Efectivamente, en Pajares funcionaba por aquellas fechas el Hospital de San Miguel, que aunque no tenía capilla contaba con cocina, establo, pajar y, a lo que parece, unos aposentos dignos para los peregrinos, y también Arbas, donde los estatutos disponían la obligación de acoger a los viajeros dándoles por lo menos pan y vino. En este sentido, a Jovellanos no le parecía bien esta norma ya que juzgaba que las limosnas y el buen trato podían atraer a los holgazanes y vagabundos. Prácticamente, a partir de Ujo, Manier va citando todos los puntos que contaban con alguna instalación para atender el Camino: en la Pola estaba el pequeño Hospital de Ntra. Sra. de la Alberguería, con capilla y sólo dos habitaciones; en Vega del Ciego, el de Nuestra Señora de las Nieves; en Campomanes, el de Nuestra Señora de la Concepción, abierto en el primer tercio del siglo XVII y del que aún se conserva la capilla, aunque bajo la advocación del Santo Cristo; en La Frecha, el de San Andrés, fundado en las mismas fechas que el de Campomanes, y en Puente los Fierros, el de San Bartolomé. Sólo falta el de Villallana, que además era el más importante y que, según Alberto Montero, ya funcionaba en 1619.

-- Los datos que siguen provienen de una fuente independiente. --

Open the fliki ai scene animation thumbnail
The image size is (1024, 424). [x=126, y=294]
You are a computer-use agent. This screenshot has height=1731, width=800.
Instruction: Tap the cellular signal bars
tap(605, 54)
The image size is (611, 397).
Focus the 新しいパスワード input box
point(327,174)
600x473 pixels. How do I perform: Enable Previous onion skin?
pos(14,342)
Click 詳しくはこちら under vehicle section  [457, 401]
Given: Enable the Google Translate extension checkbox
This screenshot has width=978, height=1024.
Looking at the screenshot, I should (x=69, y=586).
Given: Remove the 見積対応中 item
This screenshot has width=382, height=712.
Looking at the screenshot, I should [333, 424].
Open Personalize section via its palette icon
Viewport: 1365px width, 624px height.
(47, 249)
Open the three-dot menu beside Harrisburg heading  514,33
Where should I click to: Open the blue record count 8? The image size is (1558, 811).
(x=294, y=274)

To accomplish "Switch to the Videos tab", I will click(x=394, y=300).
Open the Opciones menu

A estos establecimientos acudían los peregrinos que debían acreditarse con documentos que certificasen que estaban haciendo el viaje por motivos religiosos y no por simple vagabundeo. Manier presentó para gozar de los beneficios de Mieres y Pajares un billete firmado por un sacerdote de Santiago dando fe de que había confesado en aquella ciudad y un certificado en latín de «viaje y comunión», obtenido tras recibir la eucaristía en la capilla de San Luis de los Franceses de la catedral compostelana, atestiguando que había hecho la peregrinación «devotionis affectu vel voti causa», es decir, por motivos religiosos. Un justificante parecido llamado la «Compostela» se otorga todavía a quienes lo solicitan después de haber recorrido como mínimo 100 kilómetros en su ruta jacobea. Los hospitales del Caudal no eran lujosos y en ellos debían convivir, a menudo, peregrinos y enfermos, pero contaban con lo suficiente para reponer fuerzas. Por ejemplo, el de Puente los Fierros disponía en 1750 de 6 lechos, pero sólo tenía un colchón de lana y un jergón, así que a los viajeros se les daba un fardo de paja para que con ella compusieran su cama. Ésta era la norma habitual en los otros albergues, donde se proporcionaba también bebida, comida y fuego y leña cuando la estación del año lo hacía necesario. También, por supuesto, asistencia religiosa y médica si se precisaba, y luego otra vez al camino. ¿No les parece que esta historia debe contarse?